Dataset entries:

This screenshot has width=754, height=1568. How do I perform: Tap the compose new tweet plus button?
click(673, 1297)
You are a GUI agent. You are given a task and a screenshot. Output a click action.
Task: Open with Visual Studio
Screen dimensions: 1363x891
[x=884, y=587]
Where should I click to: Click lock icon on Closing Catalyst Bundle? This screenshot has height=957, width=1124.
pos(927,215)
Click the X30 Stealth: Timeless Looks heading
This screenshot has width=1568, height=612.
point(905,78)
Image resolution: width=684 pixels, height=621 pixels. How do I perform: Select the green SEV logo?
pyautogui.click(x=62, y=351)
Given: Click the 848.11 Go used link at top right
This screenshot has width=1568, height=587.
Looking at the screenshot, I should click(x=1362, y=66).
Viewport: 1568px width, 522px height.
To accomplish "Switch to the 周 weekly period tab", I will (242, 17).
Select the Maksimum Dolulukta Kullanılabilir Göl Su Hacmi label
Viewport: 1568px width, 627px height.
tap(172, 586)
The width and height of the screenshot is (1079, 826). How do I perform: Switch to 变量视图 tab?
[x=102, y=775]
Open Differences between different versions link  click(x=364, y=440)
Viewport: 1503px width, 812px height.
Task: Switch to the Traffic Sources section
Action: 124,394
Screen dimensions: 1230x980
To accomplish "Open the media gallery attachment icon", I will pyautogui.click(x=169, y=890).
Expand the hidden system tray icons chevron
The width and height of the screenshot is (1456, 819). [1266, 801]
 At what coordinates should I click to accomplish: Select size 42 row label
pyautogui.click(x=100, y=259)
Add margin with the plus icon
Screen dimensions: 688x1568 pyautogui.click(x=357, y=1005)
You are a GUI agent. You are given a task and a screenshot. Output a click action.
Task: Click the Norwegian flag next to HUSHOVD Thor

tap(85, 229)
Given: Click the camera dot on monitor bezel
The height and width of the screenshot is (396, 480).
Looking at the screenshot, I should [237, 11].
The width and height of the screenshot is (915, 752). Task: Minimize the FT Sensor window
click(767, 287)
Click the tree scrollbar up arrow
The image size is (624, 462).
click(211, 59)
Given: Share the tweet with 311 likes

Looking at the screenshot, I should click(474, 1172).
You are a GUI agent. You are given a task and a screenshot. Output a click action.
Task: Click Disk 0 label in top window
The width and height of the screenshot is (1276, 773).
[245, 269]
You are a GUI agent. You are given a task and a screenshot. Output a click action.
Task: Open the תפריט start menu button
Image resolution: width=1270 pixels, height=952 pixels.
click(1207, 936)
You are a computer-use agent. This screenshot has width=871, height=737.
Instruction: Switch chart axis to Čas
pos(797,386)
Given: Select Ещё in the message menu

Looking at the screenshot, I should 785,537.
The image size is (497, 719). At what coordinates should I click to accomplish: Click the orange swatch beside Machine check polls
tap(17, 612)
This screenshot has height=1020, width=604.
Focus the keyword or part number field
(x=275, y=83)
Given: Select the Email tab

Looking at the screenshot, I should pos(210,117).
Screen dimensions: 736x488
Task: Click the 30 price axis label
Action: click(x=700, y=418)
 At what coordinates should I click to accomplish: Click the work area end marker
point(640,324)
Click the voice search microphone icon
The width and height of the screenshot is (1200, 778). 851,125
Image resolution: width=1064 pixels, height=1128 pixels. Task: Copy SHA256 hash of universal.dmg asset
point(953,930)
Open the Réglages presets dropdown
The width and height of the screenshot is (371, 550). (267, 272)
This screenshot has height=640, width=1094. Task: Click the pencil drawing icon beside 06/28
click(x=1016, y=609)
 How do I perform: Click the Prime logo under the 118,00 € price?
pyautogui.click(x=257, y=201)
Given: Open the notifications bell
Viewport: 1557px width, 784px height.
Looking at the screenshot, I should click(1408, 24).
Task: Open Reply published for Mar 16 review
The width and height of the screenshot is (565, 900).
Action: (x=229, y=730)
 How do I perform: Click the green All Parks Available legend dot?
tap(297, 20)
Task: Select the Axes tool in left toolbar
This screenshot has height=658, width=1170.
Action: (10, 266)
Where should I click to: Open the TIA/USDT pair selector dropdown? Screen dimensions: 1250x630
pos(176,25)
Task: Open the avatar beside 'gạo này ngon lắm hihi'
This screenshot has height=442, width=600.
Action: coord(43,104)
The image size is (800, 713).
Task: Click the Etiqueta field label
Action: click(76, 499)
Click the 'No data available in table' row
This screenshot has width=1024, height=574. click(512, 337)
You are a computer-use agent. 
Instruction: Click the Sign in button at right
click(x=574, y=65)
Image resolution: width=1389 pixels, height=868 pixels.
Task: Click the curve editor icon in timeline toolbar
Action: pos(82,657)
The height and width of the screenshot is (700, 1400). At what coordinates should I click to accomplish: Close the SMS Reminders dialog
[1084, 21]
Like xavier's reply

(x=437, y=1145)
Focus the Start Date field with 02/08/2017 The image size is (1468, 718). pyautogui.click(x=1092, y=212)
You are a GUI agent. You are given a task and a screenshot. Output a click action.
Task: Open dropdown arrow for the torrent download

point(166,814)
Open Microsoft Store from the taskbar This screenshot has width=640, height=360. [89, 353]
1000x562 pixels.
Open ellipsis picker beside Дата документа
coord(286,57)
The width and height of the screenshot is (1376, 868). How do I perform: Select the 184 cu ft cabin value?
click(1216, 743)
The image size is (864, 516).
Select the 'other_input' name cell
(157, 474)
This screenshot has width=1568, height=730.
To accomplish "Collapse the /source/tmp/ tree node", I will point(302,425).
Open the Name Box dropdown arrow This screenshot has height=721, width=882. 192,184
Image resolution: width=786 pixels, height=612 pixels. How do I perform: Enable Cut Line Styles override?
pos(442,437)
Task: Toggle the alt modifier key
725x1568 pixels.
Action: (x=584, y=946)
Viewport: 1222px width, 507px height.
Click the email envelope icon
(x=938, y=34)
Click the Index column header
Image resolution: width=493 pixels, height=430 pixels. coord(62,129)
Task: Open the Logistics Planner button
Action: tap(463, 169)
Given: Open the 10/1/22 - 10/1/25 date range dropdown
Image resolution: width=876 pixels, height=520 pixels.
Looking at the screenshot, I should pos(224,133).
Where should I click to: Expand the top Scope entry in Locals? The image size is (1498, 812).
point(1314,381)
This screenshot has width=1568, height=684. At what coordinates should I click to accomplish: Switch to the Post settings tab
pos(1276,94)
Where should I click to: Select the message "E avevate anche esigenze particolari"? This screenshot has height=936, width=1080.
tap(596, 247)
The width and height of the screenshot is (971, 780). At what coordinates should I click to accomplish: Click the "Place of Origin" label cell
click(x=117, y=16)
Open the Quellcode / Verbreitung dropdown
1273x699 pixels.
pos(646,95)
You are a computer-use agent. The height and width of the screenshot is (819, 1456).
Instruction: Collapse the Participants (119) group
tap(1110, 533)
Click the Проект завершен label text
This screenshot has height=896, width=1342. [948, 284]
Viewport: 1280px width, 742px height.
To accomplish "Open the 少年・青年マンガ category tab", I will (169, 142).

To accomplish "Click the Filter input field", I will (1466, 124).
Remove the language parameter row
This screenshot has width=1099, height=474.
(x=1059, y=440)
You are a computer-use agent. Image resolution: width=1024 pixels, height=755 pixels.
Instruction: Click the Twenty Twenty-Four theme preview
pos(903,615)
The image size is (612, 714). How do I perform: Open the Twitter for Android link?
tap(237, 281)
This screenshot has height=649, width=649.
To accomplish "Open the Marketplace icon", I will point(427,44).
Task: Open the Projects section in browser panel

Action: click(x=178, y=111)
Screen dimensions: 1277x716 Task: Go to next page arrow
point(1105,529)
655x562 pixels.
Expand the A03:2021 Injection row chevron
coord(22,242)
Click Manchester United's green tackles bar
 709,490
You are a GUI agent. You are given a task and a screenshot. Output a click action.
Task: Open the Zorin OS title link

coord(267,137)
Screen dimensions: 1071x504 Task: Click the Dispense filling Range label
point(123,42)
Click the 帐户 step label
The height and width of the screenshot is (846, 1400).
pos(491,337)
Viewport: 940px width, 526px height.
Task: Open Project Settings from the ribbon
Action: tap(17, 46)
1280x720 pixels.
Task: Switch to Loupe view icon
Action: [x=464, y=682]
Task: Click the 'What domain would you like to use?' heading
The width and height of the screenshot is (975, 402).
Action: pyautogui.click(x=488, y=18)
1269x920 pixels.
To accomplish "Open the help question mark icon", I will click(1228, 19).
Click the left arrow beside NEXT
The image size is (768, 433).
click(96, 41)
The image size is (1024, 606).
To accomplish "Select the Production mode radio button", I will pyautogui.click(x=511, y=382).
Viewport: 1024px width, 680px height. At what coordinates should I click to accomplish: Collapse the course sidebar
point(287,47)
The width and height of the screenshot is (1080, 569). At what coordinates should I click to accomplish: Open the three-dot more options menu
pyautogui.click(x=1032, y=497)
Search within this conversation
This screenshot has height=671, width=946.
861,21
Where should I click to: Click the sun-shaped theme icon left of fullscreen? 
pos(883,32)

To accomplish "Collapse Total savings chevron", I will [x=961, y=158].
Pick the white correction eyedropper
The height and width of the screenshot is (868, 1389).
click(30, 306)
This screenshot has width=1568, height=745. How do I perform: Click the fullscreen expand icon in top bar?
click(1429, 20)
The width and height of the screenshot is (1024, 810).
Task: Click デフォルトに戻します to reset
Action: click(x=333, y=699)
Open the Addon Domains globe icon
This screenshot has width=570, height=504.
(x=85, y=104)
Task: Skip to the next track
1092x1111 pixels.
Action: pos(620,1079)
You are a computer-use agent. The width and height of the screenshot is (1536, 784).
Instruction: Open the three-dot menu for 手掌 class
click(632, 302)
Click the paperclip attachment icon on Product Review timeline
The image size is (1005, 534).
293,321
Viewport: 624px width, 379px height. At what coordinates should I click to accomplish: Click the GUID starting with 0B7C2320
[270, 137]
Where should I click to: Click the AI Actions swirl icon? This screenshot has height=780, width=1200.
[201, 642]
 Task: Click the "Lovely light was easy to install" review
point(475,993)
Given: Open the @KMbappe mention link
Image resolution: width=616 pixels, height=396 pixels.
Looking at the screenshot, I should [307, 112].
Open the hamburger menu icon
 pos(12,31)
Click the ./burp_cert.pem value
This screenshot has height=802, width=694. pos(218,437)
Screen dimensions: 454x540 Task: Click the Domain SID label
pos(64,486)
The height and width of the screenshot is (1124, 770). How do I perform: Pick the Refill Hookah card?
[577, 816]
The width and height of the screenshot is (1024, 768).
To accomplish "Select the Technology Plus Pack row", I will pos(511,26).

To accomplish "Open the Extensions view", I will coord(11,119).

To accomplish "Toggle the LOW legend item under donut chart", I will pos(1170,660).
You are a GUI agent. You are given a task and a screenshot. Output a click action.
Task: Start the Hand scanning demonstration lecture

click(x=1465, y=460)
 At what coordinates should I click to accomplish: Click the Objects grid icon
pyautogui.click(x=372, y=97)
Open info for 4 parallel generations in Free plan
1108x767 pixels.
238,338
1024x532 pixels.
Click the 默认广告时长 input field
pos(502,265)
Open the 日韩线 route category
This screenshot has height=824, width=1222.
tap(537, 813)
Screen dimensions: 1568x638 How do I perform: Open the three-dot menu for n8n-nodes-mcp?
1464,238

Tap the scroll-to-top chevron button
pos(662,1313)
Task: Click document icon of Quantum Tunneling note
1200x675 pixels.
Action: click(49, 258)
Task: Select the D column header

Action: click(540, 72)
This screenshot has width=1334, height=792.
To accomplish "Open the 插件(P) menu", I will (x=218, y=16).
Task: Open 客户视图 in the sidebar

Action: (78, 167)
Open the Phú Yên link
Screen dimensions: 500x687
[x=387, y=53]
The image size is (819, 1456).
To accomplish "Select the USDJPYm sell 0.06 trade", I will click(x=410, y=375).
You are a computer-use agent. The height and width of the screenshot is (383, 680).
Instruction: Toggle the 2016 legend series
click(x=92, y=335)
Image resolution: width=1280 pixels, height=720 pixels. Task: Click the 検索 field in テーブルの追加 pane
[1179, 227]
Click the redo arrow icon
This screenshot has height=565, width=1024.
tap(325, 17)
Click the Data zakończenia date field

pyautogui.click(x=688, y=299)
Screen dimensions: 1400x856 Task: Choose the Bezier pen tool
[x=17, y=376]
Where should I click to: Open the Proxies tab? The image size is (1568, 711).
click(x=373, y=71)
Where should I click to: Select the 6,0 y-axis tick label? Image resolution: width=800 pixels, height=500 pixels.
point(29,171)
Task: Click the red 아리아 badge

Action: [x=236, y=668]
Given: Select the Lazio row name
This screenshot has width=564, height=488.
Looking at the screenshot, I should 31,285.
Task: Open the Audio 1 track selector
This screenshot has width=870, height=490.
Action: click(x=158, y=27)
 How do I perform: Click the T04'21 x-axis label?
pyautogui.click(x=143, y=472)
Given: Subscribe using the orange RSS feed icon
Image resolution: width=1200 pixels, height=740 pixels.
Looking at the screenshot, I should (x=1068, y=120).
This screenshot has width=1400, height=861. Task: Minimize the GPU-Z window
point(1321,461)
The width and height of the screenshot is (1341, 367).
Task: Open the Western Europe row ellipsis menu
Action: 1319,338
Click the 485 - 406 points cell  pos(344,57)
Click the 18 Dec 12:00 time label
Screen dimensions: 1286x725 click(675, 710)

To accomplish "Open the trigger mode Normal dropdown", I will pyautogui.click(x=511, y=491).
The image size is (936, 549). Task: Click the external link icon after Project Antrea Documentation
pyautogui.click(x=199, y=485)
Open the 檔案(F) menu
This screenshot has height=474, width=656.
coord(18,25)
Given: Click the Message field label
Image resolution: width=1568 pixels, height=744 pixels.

**WORK ITEM:**
Write down again, exactly as given, only the lines above that fall from the line with "Task: Open dropdown" to the line with "Viewport: 1222px width, 507px height.", inclusive.

**WRITTEN ANSWER:**
Task: Open dropdown arrow for the torrent download

point(166,814)
Open Microsoft Store from the taskbar This screenshot has width=640, height=360. [89, 353]
1000x562 pixels.
Open ellipsis picker beside Дата документа
coord(286,57)
The width and height of the screenshot is (1376, 868). How do I perform: Select the 184 cu ft cabin value?
click(1216, 743)
The image size is (864, 516).
Select the 'other_input' name cell
(157, 474)
This screenshot has width=1568, height=730.
To accomplish "Collapse the /source/tmp/ tree node", I will point(302,425).
Open the Name Box dropdown arrow This screenshot has height=721, width=882. 192,184
Image resolution: width=786 pixels, height=612 pixels. How do I perform: Enable Cut Line Styles override?
pos(442,437)
Task: Toggle the alt modifier key
725x1568 pixels.
Action: (x=584, y=946)
Viewport: 1222px width, 507px height.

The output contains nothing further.